━━━━━ Source data

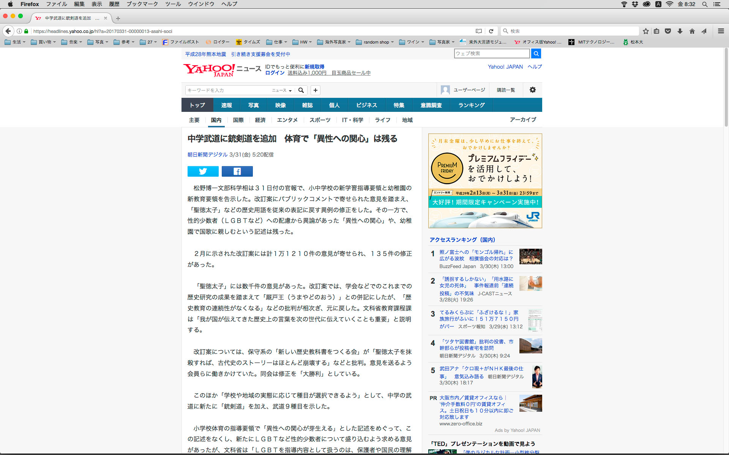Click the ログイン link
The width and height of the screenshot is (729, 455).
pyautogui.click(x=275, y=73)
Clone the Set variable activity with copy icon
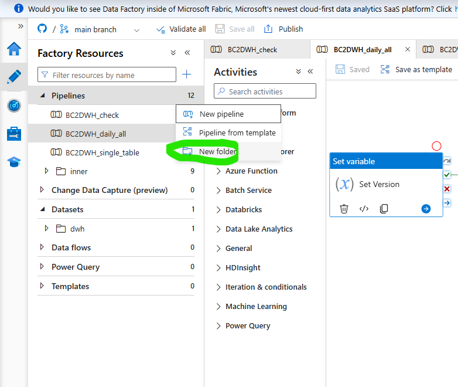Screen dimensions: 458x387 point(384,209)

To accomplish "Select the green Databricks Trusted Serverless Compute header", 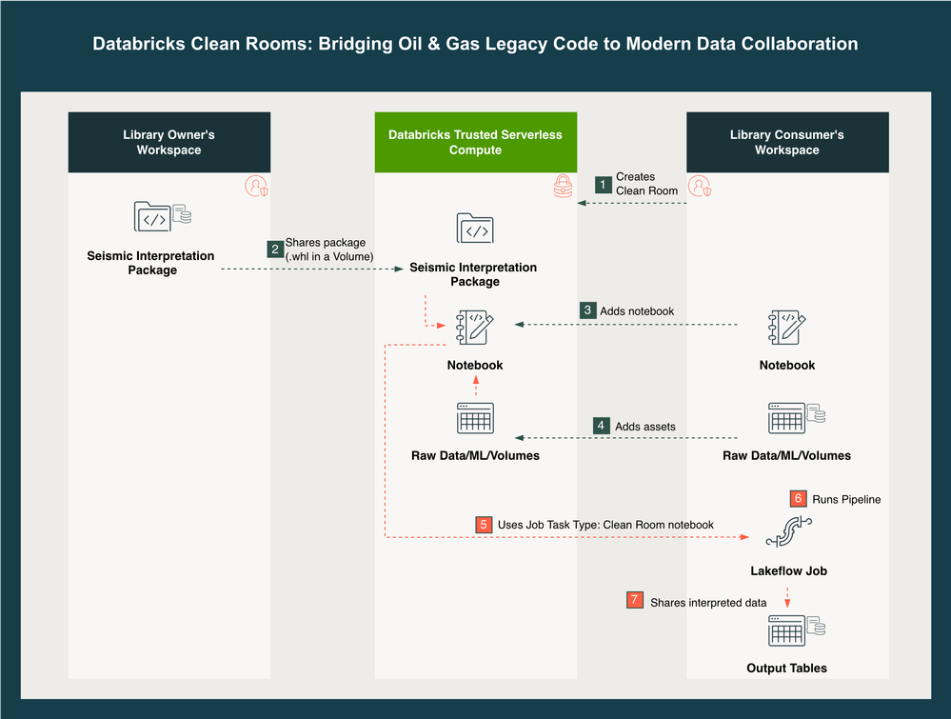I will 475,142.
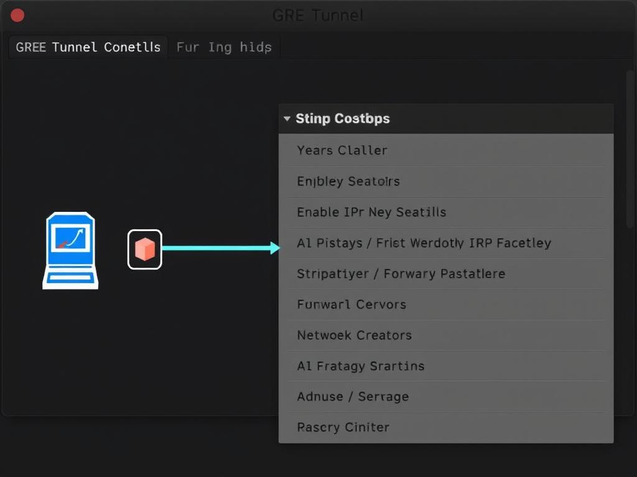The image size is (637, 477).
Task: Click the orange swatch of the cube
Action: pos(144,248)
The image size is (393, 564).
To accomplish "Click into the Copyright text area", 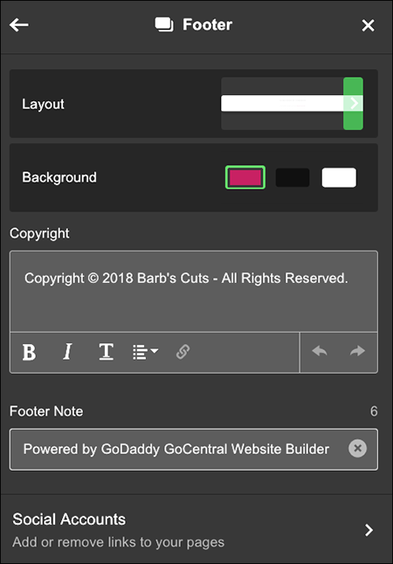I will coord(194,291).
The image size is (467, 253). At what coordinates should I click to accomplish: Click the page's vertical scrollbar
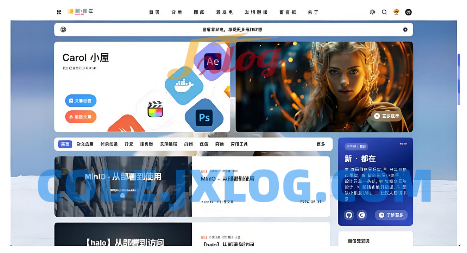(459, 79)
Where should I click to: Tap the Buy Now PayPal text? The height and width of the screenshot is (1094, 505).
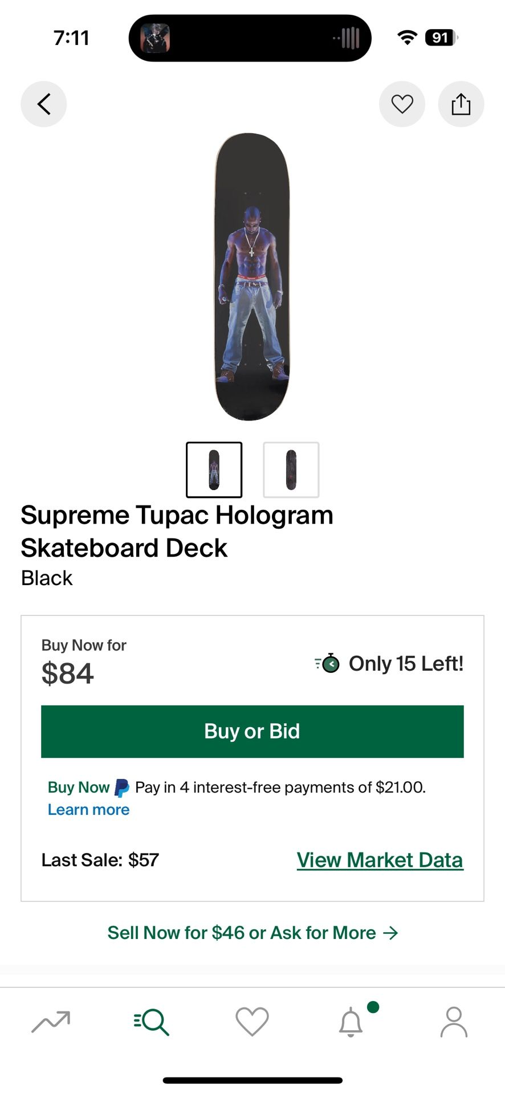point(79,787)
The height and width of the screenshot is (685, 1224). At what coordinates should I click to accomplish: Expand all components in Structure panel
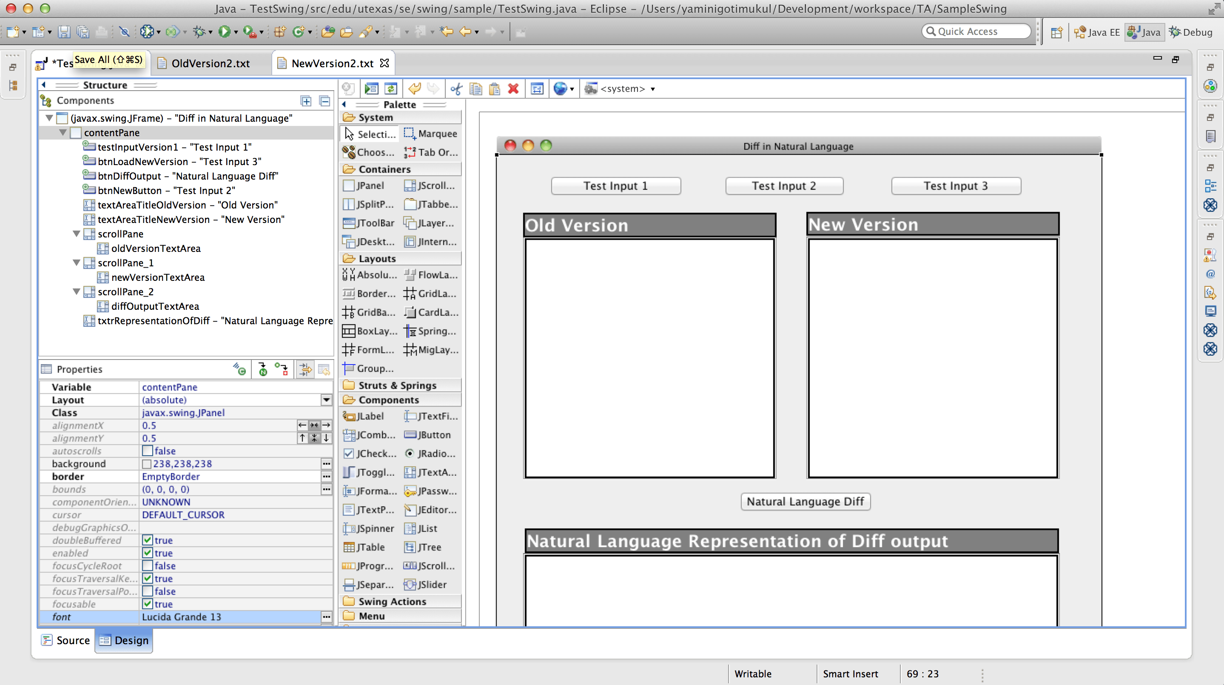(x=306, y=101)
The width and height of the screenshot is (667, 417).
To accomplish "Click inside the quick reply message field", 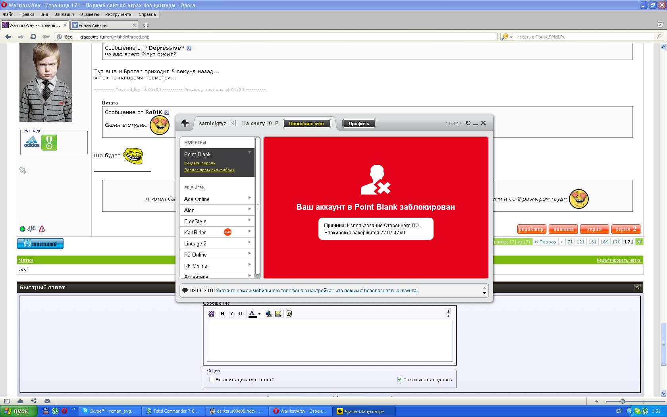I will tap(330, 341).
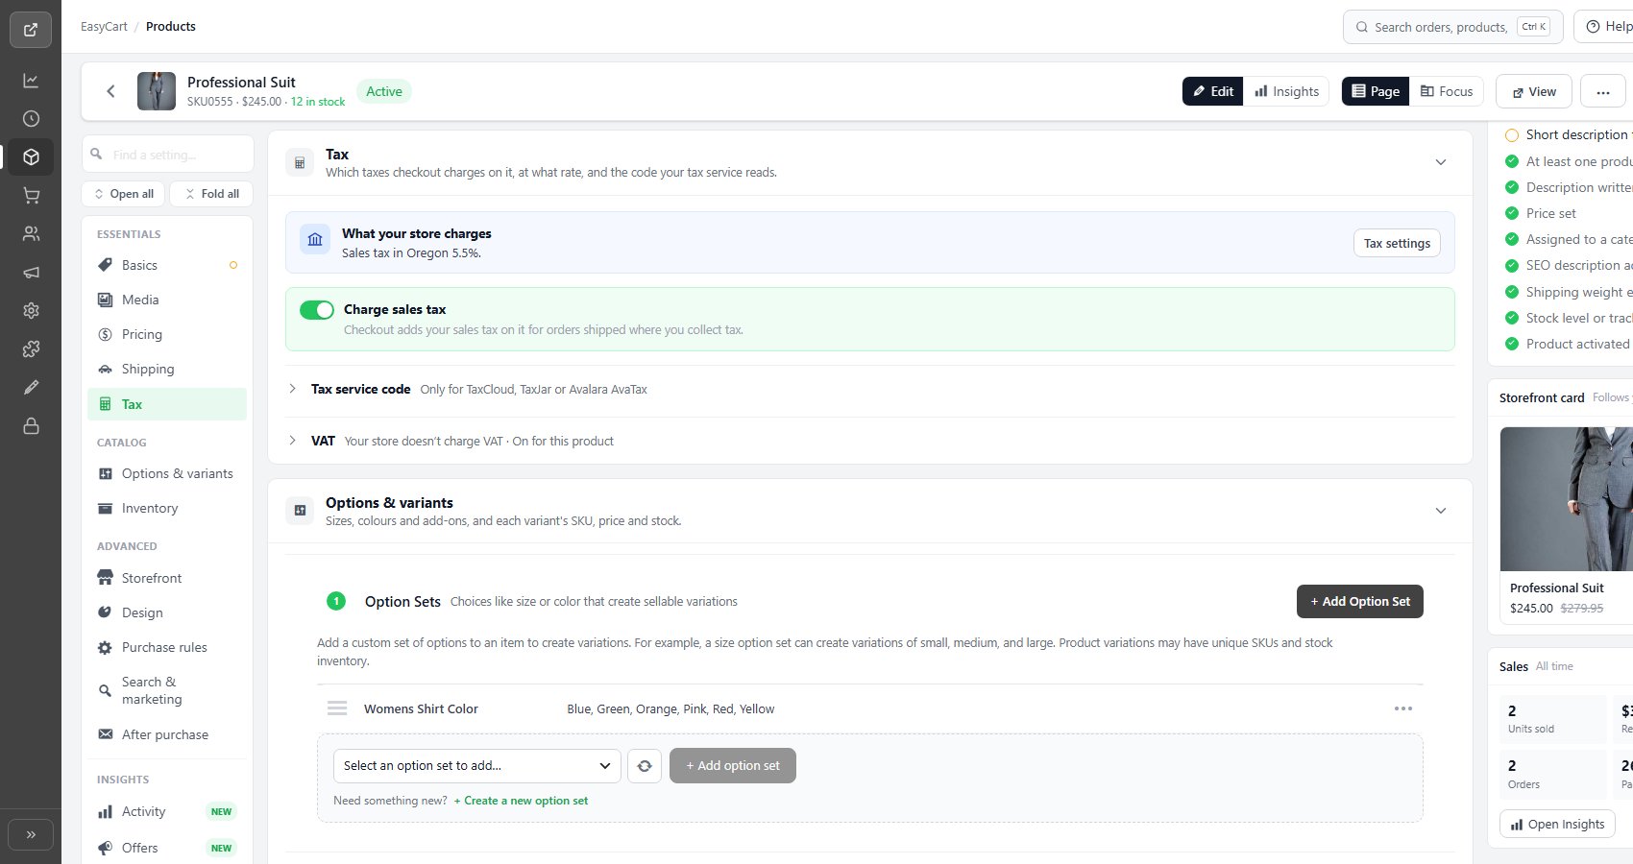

━━━━━━━━━━

Which lines of the records above contain the word "height"? Copy each of them in full.

The width and height of the screenshot is (729, 455).
Where should I click to: Tap the Buy Now PayPal text? The height and width of the screenshot is (1094, 505).
The height and width of the screenshot is (685, 1224). At what coordinates should I click to accomplish: Expand all components in Structure panel
The width and height of the screenshot is (667, 417).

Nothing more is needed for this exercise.